The drug complementary activity of CAIX inhibitors is sustained by the finding of Federici et al.⁴⁶ demonstrating a synergism of lansoprazole with CAIX inhibitors in treating melanoma cells. Further, Faes et al.⁴⁷ revealed that inhibiting CAIX in different manner potentiates the activity of rapamycin against hypoxic human colorectal adenocarcinoma cells. The SLC-0111 Phase I clinical trial was just published allowing for the assessment of the dosage of the new drug to be used daily in cycles of 28 days. The study also showed few severe drug related adverse effects and recommended the Phase II dose for further clinical investigations⁴⁸. In fact the Phase II clinical trials are currently proceeding both for pancreatic cancer and breast cancer⁴⁹.
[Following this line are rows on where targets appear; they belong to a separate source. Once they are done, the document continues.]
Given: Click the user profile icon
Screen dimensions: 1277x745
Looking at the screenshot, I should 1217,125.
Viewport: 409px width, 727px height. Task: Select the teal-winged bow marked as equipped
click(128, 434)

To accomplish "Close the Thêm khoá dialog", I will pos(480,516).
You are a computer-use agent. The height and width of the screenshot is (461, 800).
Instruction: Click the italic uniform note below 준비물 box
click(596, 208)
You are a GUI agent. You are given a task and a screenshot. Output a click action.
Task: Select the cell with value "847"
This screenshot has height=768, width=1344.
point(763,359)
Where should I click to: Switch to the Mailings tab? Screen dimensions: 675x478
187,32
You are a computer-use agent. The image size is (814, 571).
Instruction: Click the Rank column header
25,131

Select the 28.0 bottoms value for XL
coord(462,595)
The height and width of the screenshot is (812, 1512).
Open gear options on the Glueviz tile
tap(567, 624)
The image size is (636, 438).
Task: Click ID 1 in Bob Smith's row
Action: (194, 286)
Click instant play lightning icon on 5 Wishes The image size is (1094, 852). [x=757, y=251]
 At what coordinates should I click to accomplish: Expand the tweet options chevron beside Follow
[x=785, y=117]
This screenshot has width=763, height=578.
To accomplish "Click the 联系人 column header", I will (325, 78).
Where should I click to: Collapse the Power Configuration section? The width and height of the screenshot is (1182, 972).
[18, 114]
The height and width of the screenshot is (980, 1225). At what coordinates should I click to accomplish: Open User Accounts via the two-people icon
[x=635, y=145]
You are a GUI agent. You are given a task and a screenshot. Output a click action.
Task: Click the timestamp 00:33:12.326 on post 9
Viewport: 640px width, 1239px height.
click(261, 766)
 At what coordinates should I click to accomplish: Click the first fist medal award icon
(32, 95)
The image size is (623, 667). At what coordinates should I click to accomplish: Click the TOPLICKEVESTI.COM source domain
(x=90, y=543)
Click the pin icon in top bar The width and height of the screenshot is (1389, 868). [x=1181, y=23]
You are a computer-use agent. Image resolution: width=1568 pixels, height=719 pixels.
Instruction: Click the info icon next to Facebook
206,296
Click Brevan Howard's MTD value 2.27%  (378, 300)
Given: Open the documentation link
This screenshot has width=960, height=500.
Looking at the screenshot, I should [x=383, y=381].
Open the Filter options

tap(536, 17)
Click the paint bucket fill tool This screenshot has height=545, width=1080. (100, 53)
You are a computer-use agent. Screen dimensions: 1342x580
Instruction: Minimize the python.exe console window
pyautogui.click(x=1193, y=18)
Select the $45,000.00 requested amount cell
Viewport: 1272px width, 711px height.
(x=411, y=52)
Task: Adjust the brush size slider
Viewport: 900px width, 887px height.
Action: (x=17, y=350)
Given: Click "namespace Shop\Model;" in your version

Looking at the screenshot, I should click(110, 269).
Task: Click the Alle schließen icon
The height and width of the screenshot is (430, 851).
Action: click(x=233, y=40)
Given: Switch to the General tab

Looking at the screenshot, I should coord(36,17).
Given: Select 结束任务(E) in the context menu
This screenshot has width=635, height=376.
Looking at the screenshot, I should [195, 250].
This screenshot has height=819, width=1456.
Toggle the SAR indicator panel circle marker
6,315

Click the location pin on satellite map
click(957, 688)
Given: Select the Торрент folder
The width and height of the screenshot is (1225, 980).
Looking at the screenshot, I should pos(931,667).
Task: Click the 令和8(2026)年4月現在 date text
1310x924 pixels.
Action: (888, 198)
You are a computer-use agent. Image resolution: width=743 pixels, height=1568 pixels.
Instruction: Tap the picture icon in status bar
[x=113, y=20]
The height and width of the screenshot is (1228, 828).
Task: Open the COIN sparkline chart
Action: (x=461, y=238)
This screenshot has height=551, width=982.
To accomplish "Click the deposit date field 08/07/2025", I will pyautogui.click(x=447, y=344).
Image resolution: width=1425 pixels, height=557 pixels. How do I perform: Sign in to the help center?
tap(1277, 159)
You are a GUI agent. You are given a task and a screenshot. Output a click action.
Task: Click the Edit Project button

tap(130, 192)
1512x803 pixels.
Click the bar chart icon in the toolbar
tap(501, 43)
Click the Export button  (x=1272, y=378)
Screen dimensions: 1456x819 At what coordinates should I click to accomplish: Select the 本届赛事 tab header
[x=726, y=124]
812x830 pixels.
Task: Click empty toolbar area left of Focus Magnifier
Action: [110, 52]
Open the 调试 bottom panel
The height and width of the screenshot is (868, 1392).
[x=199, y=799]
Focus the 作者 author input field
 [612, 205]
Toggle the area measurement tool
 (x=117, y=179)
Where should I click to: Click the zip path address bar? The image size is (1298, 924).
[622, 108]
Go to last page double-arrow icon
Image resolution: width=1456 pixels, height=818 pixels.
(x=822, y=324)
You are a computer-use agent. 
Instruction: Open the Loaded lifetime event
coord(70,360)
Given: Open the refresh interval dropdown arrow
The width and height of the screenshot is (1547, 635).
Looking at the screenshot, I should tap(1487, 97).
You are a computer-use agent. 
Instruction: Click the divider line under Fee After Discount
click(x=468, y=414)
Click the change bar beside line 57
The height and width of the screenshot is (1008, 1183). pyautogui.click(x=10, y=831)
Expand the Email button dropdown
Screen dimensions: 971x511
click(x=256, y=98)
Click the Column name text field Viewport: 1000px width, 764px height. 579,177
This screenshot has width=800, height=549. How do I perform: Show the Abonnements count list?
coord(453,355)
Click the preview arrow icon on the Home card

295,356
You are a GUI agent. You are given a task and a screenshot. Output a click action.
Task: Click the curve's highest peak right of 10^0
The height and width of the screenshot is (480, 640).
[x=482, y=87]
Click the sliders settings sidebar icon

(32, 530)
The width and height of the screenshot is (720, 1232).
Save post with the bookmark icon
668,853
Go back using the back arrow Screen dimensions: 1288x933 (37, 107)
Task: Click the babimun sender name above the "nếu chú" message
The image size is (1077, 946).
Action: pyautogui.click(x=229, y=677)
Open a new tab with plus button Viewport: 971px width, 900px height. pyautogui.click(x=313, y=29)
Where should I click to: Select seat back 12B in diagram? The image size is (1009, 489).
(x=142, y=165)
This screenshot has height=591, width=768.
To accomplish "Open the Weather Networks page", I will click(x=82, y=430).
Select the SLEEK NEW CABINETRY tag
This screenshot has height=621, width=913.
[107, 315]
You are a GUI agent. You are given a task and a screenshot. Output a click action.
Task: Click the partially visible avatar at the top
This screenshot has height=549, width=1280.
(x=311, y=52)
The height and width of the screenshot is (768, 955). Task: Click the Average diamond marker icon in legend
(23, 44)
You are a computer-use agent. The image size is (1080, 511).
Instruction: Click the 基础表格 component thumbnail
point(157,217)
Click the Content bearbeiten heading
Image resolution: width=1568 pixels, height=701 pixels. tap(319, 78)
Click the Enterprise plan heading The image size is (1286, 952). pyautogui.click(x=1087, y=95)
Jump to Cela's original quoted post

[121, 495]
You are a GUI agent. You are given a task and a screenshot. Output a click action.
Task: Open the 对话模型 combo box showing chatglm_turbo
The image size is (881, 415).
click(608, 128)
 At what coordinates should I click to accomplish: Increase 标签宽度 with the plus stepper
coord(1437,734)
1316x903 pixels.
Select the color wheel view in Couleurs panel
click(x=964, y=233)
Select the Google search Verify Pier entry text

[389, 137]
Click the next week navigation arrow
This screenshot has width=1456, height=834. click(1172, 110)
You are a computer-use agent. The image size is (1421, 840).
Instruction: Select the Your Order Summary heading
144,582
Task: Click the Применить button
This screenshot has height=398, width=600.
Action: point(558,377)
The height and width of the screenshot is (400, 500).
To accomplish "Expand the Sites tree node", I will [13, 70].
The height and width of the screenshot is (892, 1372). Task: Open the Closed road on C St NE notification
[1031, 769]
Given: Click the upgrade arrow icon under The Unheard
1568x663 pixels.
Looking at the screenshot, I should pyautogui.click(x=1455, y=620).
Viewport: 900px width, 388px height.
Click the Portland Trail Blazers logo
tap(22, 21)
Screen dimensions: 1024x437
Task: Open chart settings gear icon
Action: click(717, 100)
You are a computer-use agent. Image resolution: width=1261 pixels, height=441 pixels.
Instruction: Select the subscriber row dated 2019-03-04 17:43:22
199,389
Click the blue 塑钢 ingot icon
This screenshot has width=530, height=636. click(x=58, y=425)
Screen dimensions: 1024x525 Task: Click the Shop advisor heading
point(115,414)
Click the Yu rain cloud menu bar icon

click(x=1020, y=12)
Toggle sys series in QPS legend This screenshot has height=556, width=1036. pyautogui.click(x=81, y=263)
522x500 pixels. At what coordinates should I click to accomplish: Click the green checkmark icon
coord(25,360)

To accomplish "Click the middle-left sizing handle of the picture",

Our study reports a striking example of melanoma progression to a more malignant and resistant phenotype generated by MSC of tumour microenvironment and the possibility to contrast this diabolic liaison using CA inhibitors. Therefore, it is possible to believe that regardless of the wide resistant aspects expressed by melanoma cells exposed to MSC medium, all join on CAIX involvement: CAIX may well represent a target to treat resistant cancer cell subpopulations.

Disclosure statement

The authors, except CT Supuran, declare no conflict of interest. The funding sponsors had no role in the design of the study; in the collection, analyses, or interpretation of data; in the writing of the manuscript, and in the decision to publish the results. CT Supuran declares conflict of interest as he is one of the inventors of SLC-0111.

Additional information

Funding

This study was financially supported by Istituto Toscano Tumori (ITT) (Decreto Dirigenziale Regione Toscana n. 5254 of 04/12/2013 to LC), Ente Cassa di Risparmio di Firenze (to LC) and Università degli Studi di Firenze. Elena Andreucci was supported by Associazione Italiana per la Ricerca sul Cancro (AIRC fellowship for Italy) (FunRefID: 10.13039/501 100005010).